- **Material provided**:

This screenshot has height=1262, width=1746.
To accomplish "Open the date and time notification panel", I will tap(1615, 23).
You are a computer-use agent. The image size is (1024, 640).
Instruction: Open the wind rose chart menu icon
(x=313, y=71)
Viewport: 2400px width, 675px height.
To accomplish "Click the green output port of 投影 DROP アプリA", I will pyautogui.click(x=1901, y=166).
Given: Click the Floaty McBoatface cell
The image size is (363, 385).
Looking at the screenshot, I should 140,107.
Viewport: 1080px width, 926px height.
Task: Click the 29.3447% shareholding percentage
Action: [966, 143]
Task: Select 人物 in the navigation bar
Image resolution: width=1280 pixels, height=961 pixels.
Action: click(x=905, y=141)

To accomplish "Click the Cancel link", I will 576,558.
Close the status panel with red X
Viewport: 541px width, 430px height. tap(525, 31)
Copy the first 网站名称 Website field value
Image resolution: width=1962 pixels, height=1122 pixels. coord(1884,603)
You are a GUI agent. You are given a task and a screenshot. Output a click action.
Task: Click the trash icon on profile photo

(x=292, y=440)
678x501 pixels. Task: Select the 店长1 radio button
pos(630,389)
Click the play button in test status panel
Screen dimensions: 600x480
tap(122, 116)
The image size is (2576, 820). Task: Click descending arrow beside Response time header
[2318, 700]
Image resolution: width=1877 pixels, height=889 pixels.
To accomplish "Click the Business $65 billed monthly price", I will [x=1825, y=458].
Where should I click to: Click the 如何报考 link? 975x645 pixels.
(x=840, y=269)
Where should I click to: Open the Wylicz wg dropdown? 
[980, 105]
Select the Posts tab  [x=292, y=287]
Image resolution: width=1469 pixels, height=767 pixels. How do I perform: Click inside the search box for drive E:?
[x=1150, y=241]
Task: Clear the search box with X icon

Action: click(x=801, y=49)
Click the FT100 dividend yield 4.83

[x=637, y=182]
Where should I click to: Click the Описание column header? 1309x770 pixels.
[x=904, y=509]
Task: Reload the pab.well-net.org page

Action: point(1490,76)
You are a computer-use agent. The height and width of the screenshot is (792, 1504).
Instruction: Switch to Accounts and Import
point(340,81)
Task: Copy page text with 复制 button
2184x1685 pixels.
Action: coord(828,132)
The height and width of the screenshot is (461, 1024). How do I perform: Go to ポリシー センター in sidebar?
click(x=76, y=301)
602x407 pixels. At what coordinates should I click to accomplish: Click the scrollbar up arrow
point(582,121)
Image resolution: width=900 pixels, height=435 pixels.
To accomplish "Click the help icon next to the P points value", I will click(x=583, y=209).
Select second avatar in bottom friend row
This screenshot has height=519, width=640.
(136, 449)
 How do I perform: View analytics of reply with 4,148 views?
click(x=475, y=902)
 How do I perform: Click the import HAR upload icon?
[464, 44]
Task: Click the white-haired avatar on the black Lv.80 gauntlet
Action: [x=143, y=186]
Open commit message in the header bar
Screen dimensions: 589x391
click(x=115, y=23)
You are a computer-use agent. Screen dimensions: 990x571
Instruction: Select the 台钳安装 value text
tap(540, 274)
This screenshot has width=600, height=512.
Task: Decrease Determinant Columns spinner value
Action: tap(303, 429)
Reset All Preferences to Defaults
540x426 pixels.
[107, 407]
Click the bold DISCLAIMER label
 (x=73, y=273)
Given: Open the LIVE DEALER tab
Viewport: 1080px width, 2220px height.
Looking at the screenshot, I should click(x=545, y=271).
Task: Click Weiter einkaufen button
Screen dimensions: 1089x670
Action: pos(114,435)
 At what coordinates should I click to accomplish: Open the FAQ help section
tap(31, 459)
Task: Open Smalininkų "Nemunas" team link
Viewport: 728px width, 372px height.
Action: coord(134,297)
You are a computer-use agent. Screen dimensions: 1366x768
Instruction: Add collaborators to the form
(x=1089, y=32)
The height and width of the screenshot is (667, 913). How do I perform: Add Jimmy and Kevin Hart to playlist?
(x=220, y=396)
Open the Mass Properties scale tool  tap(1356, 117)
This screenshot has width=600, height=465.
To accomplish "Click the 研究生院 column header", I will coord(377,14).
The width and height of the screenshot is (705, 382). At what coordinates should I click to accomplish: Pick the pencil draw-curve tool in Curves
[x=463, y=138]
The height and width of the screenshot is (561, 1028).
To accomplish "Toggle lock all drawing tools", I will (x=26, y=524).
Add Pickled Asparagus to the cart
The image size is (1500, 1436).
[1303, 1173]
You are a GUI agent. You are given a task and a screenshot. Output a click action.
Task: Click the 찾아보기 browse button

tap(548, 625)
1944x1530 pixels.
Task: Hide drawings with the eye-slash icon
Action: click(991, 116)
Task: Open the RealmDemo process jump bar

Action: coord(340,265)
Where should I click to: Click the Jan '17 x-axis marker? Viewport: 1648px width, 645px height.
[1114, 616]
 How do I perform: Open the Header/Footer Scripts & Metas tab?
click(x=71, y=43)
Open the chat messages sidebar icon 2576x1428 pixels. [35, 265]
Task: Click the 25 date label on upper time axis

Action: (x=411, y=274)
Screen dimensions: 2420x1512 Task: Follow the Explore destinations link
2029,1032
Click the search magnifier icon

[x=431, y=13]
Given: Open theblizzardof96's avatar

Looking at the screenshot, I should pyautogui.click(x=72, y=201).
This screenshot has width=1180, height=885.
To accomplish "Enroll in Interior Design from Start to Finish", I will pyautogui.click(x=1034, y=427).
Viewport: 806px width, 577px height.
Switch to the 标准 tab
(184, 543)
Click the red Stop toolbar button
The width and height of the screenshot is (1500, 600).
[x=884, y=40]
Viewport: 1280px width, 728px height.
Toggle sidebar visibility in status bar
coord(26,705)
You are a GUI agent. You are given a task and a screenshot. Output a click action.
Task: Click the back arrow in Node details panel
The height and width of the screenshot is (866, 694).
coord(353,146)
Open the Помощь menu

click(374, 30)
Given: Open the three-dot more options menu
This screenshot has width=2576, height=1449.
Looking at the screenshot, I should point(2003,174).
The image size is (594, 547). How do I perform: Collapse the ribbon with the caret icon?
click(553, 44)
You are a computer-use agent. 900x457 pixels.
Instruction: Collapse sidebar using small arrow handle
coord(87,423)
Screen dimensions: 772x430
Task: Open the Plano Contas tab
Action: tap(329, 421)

- **Task to carry out**: Can you copy out the material above line for line, with no changes at all?

- **Result of this exercise**:
This screenshot has height=1262, width=1746.
To accomplish "Open the date and time notification panel", I will tap(1615, 23).
You are a computer-use agent. The image size is (1024, 640).
Instruction: Open the wind rose chart menu icon
(x=313, y=71)
Viewport: 2400px width, 675px height.
To accomplish "Click the green output port of 投影 DROP アプリA", I will pyautogui.click(x=1901, y=166).
Given: Click the Floaty McBoatface cell
The image size is (363, 385).
Looking at the screenshot, I should 140,107.
Viewport: 1080px width, 926px height.
Task: Click the 29.3447% shareholding percentage
Action: [966, 143]
Task: Select 人物 in the navigation bar
Image resolution: width=1280 pixels, height=961 pixels.
Action: click(x=905, y=141)

To accomplish "Click the Cancel link", I will 576,558.
Close the status panel with red X
Viewport: 541px width, 430px height. tap(525, 31)
Copy the first 网站名称 Website field value
Image resolution: width=1962 pixels, height=1122 pixels. coord(1884,603)
You are a GUI agent. You are given a task and a screenshot. Output a click action.
Task: Click the trash icon on profile photo

(x=292, y=440)
678x501 pixels. Task: Select the 店长1 radio button
pos(630,389)
Click the play button in test status panel
Screen dimensions: 600x480
tap(122, 116)
The image size is (2576, 820). Task: Click descending arrow beside Response time header
[2318, 700]
Image resolution: width=1877 pixels, height=889 pixels.
To accomplish "Click the Business $65 billed monthly price", I will [x=1825, y=458].
Where should I click to: Click the 如何报考 link? 975x645 pixels.
(x=840, y=269)
Where should I click to: Open the Wylicz wg dropdown? 
[980, 105]
Select the Posts tab  [x=292, y=287]
Image resolution: width=1469 pixels, height=767 pixels. How do I perform: Click inside the search box for drive E:?
[x=1150, y=241]
Task: Clear the search box with X icon

Action: click(x=801, y=49)
Click the FT100 dividend yield 4.83

[x=637, y=182]
Where should I click to: Click the Описание column header? 1309x770 pixels.
[x=904, y=509]
Task: Reload the pab.well-net.org page

Action: point(1490,76)
You are a computer-use agent. The height and width of the screenshot is (792, 1504).
Instruction: Switch to Accounts and Import
point(340,81)
Task: Copy page text with 复制 button
2184x1685 pixels.
Action: coord(828,132)
The height and width of the screenshot is (461, 1024). How do I perform: Go to ポリシー センター in sidebar?
click(x=76, y=301)
602x407 pixels. At what coordinates should I click to accomplish: Click the scrollbar up arrow
point(582,121)
Image resolution: width=900 pixels, height=435 pixels.
To accomplish "Click the help icon next to the P points value", I will click(x=583, y=209).
Select second avatar in bottom friend row
This screenshot has height=519, width=640.
(136, 449)
 How do I perform: View analytics of reply with 4,148 views?
click(x=475, y=902)
 How do I perform: Click the import HAR upload icon?
[464, 44]
Task: Click the white-haired avatar on the black Lv.80 gauntlet
Action: [x=143, y=186]
Open commit message in the header bar
Screen dimensions: 589x391
click(x=115, y=23)
You are a computer-use agent. Screen dimensions: 990x571
Instruction: Select the 台钳安装 value text
tap(540, 274)
This screenshot has width=600, height=512.
Task: Decrease Determinant Columns spinner value
Action: tap(303, 429)
Reset All Preferences to Defaults
540x426 pixels.
[107, 407]
Click the bold DISCLAIMER label
 (x=73, y=273)
Given: Open the LIVE DEALER tab
Viewport: 1080px width, 2220px height.
Looking at the screenshot, I should click(x=545, y=271).
Task: Click Weiter einkaufen button
Screen dimensions: 1089x670
Action: pos(114,435)
 At what coordinates should I click to accomplish: Open the FAQ help section
tap(31, 459)
Task: Open Smalininkų "Nemunas" team link
Viewport: 728px width, 372px height.
Action: coord(134,297)
You are a computer-use agent. Screen dimensions: 1366x768
Instruction: Add collaborators to the form
(x=1089, y=32)
The height and width of the screenshot is (667, 913). How do I perform: Add Jimmy and Kevin Hart to playlist?
(x=220, y=396)
Open the Mass Properties scale tool  tap(1356, 117)
This screenshot has width=600, height=465.
To accomplish "Click the 研究生院 column header", I will coord(377,14).
The width and height of the screenshot is (705, 382). At what coordinates should I click to accomplish: Pick the pencil draw-curve tool in Curves
[x=463, y=138]
The height and width of the screenshot is (561, 1028).
To accomplish "Toggle lock all drawing tools", I will (x=26, y=524).
Add Pickled Asparagus to the cart
The image size is (1500, 1436).
[1303, 1173]
You are a GUI agent. You are given a task and a screenshot. Output a click action.
Task: Click the 찾아보기 browse button

tap(548, 625)
1944x1530 pixels.
Task: Hide drawings with the eye-slash icon
Action: click(991, 116)
Task: Open the RealmDemo process jump bar

Action: coord(340,265)
Where should I click to: Click the Jan '17 x-axis marker? Viewport: 1648px width, 645px height.
[1114, 616]
 How do I perform: Open the Header/Footer Scripts & Metas tab?
click(x=71, y=43)
Open the chat messages sidebar icon 2576x1428 pixels. [35, 265]
Task: Click the 25 date label on upper time axis

Action: (x=411, y=274)
Screen dimensions: 2420x1512 Task: Follow the Explore destinations link
2029,1032
Click the search magnifier icon

[x=431, y=13]
Given: Open theblizzardof96's avatar

Looking at the screenshot, I should pyautogui.click(x=72, y=201).
This screenshot has width=1180, height=885.
To accomplish "Enroll in Interior Design from Start to Finish", I will pyautogui.click(x=1034, y=427).
Viewport: 806px width, 577px height.
Switch to the 标准 tab
(184, 543)
Click the red Stop toolbar button
The width and height of the screenshot is (1500, 600).
[x=884, y=40]
Viewport: 1280px width, 728px height.
Toggle sidebar visibility in status bar
coord(26,705)
You are a GUI agent. You are given a task and a screenshot. Output a click action.
Task: Click the back arrow in Node details panel
The height and width of the screenshot is (866, 694).
coord(353,146)
Open the Помощь menu

click(374, 30)
Given: Open the three-dot more options menu
This screenshot has width=2576, height=1449.
Looking at the screenshot, I should point(2003,174).
The image size is (594, 547). How do I perform: Collapse the ribbon with the caret icon?
click(553, 44)
You are a computer-use agent. 900x457 pixels.
Instruction: Collapse sidebar using small arrow handle
coord(87,423)
Screen dimensions: 772x430
Task: Open the Plano Contas tab
Action: tap(329, 421)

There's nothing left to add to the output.